In 1988, the society’s AGM resolved to utilize the FSI and invited sealed tenders restricted to members. The disputant’s bid was accepted, and a Memorandum of Understanding (MoU) dated 14 November 1989 was executed confirming allotment upon payment of ₹7 lakh.

Subsequent policy changes led to substitution of the FSI with Transferable Development Rights (TDR). The society passed fresh resolutions in 1991 and 1992 permitting the disputant to use up to 2700 sq. ft. of TDR at his own cost. Supplementary MoUs were executed in 1992 and 1997, and legal opinion from Dr.

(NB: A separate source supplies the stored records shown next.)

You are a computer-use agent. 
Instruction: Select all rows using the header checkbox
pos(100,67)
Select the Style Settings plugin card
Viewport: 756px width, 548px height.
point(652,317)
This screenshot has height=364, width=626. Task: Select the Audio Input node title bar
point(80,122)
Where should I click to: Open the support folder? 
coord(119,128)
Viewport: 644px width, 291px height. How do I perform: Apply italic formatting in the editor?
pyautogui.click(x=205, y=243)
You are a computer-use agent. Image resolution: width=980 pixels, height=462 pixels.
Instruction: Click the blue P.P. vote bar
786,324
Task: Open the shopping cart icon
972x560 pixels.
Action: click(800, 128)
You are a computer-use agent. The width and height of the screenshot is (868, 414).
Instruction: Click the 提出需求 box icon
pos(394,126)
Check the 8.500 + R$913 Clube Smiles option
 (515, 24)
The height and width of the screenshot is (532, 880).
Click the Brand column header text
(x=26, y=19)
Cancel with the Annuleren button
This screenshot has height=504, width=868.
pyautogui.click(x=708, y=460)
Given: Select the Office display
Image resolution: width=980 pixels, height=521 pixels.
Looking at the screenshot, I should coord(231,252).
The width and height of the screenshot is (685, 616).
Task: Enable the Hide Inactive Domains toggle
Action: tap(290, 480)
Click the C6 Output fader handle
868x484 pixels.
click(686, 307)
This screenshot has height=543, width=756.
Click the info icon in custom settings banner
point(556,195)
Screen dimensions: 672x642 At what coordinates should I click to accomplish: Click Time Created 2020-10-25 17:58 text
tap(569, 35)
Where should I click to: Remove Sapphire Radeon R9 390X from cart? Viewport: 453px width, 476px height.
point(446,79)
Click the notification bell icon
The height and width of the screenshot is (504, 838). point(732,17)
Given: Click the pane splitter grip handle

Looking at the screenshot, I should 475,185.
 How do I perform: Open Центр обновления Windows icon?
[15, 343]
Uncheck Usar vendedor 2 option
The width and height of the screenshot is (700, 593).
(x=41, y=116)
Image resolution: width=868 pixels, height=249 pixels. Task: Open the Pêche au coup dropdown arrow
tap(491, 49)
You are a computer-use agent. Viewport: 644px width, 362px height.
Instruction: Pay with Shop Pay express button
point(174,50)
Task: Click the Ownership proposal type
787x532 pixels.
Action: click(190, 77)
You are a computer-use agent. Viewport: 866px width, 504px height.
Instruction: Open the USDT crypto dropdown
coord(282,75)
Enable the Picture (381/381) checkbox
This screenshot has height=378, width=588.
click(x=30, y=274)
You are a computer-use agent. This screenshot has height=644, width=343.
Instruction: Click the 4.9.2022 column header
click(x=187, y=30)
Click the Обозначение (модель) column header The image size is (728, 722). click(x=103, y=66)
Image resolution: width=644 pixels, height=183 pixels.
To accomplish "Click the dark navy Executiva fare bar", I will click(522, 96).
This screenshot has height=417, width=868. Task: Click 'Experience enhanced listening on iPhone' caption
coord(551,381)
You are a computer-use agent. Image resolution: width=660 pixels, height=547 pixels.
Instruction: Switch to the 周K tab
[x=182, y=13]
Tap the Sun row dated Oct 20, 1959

D.N. Sonsale, Senior Advocate, confirmed their validity.

However, after years of delay, the society cancelled the MoUs in 2003 despite a status quo order passed by the High Court in 2002. The disputant’s legal heirs challenged this cancellation before the Cooperative Court, which found in their favour — a decision later upheld by the Appellate Court and now affirmed by the High Court.


Issues

  1. Whether the dispute over FSI allotment falls within Section 91 of the Maharashtra Cooperative Societies Act, i.e., whether it “touches the business of the society.”
  2. Whether the MoUs executed by the society’s sub-committee were valid and binding under the authority of general body resolutions.
  3. Whether the society’s subsequent resolution cancelling the MoUs was illegal due to violation of the status quo order.

Petitioner’s Arguments

The petitioners (society and its members) argued that the dispute was not maintainable under Section 91, as it did not arise from membership but from a commercial transaction. They claimed that the tender for FSI was open to the general public, and hence, the transaction was independent of cooperative rights.

They contended that the managing committee lacked authority to delegate powers to an FSI sub-committee or execute MoUs. The MoUs were said to be illegal, unauthorised, and contrary to the society’s bye-laws. Further, they argued that the additional FSI had lapsed under municipal rules and could not be revived through TDR.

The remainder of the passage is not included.